With atmosphere thicker than Earth’s but gravity only 1/7th as strong, Titan makes it much easier to stay aloft. (In fact, it’s been suggested that even humans could take off while wearing wingsuits if they were on Titan.) Since it’s also a frigid -290 Fahrenheit on the moon, it takes only 1 per cent of the heat it would need on to fly on Earth. Titan’s trade winds could allow the balloon to circumnavigate moon, providing a close-up aerial view of the moon’s terrain.


A Nuclear-Powered Boat

With a balloon for the air, the second half of TSSM’s exploration plan is focused on the seas. The Titan Mare Explorer (TiME) would parachute down into one of the large lakes that dominate the moon’s northern pole. The most likely candidate is the Ligeia Mare, a body of liquid hydrocarbons like methane, ethane, and propane that is larger than Lake Superior. TiME would be the first floating vehicle to ever explore an alien sea.

Titan’s winds would push the boat along the surface of the lake as it analyses the moon’s methane cycle, which is analogous to Earth’s water cycle. But the boat would still need a power source to navigate and run its instruments. Since the atmosphere of Titan is too hazy for solar panels, it would to be powered by nuclear energy.


Small Quadcopter Drones

The Most Bizarre And Clever Ideas For Exploring Saturn’s Moon Titan

We’ve already extolled the virtues of the hot air balloon on Titan, but balloons are not nimble. They are not good at landing and taking off. But you know what could be good at all that? Drones.

To that end, NASA JPL scientist Larry Matthies has proposed studying small 20-pound drones that deploy from a mothership like a balloon or a lander. The drones could, “acquire close-up, high resolution imagery and mapping data of the surface, land at multiple locations to acquire microscopic imagery and samples of solid and liquid material, return the samples to the mothership for analysis, and recharge from an RTG on the mothership to enable multiple sorties.” Small drones get ever more useful for flying on Earth, and that technology could one day also help us explore Titan.

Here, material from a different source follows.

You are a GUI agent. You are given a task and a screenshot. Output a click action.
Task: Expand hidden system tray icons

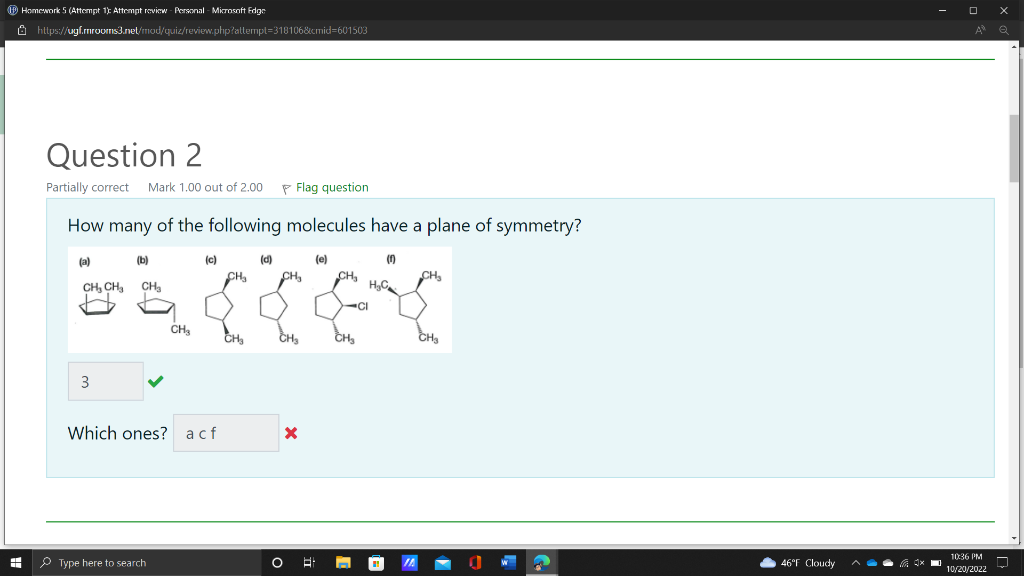[x=856, y=562]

A Big Non-Quadcopter Drone

The Most Bizarre And Clever Ideas For Exploring Saturn’s Moon Titan

Image by Mike Malaska

So maybe a hot air balloon and quadcopters is too much. Maybe we just need a vehicle that is a compromise between the two. That would be AVIATR, or the Aerial Vehicle for In-situ and Airborne Titan Reconnaissance, proposed by University of Idaho physicist Jason Barnes in 2012.

AVIATR is a 250-pound plane that would soar through Titan’s atmosphere with a nuclear power source that lasts for a year. Barnes also proposed a novel “gravity battery” idea, where AVIATR could climb to high altitudes to store energy and then cut off power to its propeller and glide. During that time, its power can be focused on sending data back to Earth. Of course, this is only possible because of Titan’s dense atmosphere and low gravity.


A Submarine

The Most Bizarre And Clever Ideas For Exploring Saturn’s Moon Titan

Titan’s largest and northern most body of liquid is the Kraken Mare, 150,000 square miles of what we believe to be mostly liquid methane. Based on measurements from Cassini, the probe orbiting Saturn, scientists believe the Kraken Mare could be over 150 miles deep.

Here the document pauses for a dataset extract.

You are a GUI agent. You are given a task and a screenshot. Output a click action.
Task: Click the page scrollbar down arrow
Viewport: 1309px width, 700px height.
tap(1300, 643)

In a proposal unveiled last week, NASA envisions sending a Titan submarine in 2040, some time after the Titan Saturn Mission System has already explored the moon’s surface. The sub would be equipped with instruments to study tides, currents, chemical composition, underwater features, and whatever weird life might lurk below. I mean, with a name like Kraken Mare…

Along with its proposal for the submarine, NASA released this video with beautiful artist renditions of Titan’s glittering methane seas. The music is stirring, but it obscures the fact that a Titan mission is not high on NASA’s current agenda. Hopefully, mankind, or at least its robotic probes, will make out there. Because not only are there fascinating things to discover, there are also fascinating ways to discover them.